Excerpted text Block Start

For Stockton residents depressed about their bankrupt city, I recommend a review of Detroit's emergency managers proposal to creditors of the losses they should take to help the city avoid bankruptcy. Detroit defaulted on its pension bonds this month, a little more than a year after Stockton first defaulted on its bonds. Other parts of Detroit's dilemma will be familiar to Stocktonians: low levels of public service, high crime, and poverty.
But the driver of Detroit's municipal distress is quite different than Stockton. Detroit's biggest fundamental problem is unrelenting large-scale population decline, as people abandon the City for its safer, lower tax suburbs. Stockton continues to grow, albeit much slower than in the past. Stockton also has lower current tax rates than Detroit, and is likely to use a tax increase to help itself escape bankruptcy. Detroit can't realistically raise taxes any higher (property tax rates are about 6 times higher than California, there is a municipal income tax, and more) as there is evidence that its high taxes are part of what has been driving residents to the suburbs.
Also different is the proposed approach to the City for financial restructuring, and this is what will demand the most headlines and has the greatest potential implication for Stockton's case. Like Stockton, Detroit's emergency manager proposed big losses for the unsecured bonds, but is taking a dramatically different approach in proposing significant cuts to vested pension benefits, which he views as unsecured debt. Stockton has wiped out retiree medical benefits, but is not proposing to change pensions. It should be noted that the proposal to cut pensions in Detroit isn't coming from its elected officials or a city manager hired by an elected city council. The Governor of Michigan appointed an emergency manager for the City, and it is the appointed emergency manager that is targeting pensions.

Excerpted text Block End

In the commentary comparing Detroit and Stockton, who appointed Detroit's emergency manager?

Data listing Block Start

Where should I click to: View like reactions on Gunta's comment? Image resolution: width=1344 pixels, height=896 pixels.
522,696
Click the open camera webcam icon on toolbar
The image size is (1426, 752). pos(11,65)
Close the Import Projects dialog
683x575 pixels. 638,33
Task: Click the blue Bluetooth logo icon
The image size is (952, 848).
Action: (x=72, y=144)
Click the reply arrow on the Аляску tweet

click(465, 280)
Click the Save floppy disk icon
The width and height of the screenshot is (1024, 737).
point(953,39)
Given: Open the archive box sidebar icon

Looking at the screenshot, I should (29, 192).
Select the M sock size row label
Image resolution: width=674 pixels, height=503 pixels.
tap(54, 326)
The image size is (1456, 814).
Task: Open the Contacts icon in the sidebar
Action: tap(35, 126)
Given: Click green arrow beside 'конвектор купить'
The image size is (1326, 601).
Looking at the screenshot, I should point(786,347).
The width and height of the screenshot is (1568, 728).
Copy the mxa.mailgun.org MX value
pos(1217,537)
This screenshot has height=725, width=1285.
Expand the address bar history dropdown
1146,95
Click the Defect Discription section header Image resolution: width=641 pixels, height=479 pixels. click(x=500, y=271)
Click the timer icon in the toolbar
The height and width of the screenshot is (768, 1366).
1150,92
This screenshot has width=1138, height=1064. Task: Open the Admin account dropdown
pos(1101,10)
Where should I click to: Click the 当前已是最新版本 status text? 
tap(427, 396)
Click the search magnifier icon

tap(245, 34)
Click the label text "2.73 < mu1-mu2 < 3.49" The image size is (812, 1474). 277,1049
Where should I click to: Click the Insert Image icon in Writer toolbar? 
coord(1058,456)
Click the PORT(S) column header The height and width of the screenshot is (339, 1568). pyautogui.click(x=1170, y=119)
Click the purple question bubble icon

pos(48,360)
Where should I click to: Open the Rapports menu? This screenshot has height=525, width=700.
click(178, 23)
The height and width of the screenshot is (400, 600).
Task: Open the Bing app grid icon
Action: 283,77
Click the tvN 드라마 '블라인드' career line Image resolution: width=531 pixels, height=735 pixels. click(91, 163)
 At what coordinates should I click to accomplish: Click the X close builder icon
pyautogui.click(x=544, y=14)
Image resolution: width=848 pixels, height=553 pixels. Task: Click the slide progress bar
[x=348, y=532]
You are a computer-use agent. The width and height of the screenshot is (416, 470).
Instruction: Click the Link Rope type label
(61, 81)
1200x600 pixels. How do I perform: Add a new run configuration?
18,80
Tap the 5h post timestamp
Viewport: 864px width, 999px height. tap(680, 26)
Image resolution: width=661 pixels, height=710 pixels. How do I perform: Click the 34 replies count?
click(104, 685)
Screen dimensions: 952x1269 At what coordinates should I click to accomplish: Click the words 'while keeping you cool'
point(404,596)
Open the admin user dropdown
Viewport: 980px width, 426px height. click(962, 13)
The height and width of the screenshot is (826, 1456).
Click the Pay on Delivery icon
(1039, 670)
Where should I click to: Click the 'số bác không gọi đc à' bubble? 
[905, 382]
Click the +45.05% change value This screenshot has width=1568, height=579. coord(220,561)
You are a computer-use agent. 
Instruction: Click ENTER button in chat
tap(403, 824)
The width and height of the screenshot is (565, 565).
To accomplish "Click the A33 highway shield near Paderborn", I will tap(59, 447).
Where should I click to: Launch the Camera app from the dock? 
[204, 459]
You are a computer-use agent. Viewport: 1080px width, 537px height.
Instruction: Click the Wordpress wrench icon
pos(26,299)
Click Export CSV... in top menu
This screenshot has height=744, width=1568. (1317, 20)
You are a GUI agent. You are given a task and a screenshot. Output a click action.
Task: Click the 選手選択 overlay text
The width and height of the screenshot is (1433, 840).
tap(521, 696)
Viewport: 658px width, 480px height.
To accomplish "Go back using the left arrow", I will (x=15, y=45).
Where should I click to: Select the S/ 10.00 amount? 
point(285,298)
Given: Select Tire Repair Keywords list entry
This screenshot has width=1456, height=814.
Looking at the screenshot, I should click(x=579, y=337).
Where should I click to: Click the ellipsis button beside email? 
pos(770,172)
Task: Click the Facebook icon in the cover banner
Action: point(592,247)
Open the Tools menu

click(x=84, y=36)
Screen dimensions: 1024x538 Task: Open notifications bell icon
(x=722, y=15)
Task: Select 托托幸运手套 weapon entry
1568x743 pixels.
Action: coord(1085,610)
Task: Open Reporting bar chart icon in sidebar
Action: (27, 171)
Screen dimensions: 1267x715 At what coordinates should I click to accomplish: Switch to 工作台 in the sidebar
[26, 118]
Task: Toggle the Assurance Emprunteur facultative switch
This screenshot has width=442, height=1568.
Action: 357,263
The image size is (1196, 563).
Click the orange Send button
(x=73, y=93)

Data listing Block End

Reply:
The Governor of Michigan.